Mainly because police departments do not keep these kinds of statistics, so
the data is horribly incomplete. And as anybody knows, you can massage the
data to show anything you want when you don't have the complete picture:

 _Officials with the Justice Department keep no comprehensive database or
record of police shootings, instead allowing the nation’s more than 17,000 law
enforcement agencies to self-report officer-involved shootings as part of the
FBI’s annual data on “justifiable homicides” by law enforcement._

 _That number – which only includes self-reported information from about 750
law enforcement agencies – hovers around 400 “justifiable homicides” by police
officers each year. The DOJ’s Bureau of Justice Statistics also tracks
“arrest-related deaths.” But the department stopped releasing those numbers
after 2009, because, like the FBI data, they were widely regarded as
unreliable._

source: [https://www.washingtonpost.com/news/post-
nation/wp/2014/09/0...](https://www.washingtonpost.com/news/post-
nation/wp/2014/09/08/how-many-police-shootings-a-year-no-one-knows/)

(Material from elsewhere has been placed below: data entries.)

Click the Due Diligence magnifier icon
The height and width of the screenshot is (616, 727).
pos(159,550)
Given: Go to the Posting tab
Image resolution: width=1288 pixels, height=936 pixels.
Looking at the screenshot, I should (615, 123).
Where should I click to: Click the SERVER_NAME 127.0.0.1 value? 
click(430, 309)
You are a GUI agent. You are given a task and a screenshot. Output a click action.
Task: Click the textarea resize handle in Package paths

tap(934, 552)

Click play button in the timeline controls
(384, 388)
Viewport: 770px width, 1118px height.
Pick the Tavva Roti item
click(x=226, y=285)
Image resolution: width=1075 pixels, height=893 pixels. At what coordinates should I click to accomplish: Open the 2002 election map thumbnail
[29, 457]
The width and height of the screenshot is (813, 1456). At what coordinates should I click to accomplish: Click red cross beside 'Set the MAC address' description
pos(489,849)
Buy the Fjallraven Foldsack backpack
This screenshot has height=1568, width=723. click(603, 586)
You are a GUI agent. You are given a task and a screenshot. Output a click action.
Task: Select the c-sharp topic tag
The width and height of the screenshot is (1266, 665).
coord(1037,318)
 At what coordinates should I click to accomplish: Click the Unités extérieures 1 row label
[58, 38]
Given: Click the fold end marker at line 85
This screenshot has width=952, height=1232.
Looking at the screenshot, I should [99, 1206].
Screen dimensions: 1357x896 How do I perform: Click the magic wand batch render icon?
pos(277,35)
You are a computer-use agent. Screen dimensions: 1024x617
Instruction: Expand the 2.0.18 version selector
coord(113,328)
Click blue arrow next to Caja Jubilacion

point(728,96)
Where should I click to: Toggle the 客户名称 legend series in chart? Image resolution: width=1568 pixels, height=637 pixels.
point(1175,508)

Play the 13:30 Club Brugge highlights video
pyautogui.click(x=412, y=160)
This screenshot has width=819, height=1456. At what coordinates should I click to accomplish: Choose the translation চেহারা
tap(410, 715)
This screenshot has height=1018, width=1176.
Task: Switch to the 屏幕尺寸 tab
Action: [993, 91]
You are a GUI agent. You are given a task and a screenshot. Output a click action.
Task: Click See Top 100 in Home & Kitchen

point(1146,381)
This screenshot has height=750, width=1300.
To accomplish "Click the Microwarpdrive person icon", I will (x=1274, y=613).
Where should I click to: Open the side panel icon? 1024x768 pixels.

The other problem with your data is that there is no firm evidence how each of
these scenario's played out. Did the person being shot pull a firearm? What
about brandishing a weapon or charging the officer, or attempting to assault
the officer? We don't know because this kind of evidence is never taken into
account. All people see is a cop who killed a citizen, nobody knows the exact
circumstances around _every single_ one of these instances - which makes ALL
the data that much more suspect.

So yeah, when you look at the raw numbers, they look bad, but when you add in
the circumstances by which these played out, you'd probably find out a lot of
these were justified - which is why cops tend to get a lot of leeway in these
kinds of scenarios, and are rarely charged.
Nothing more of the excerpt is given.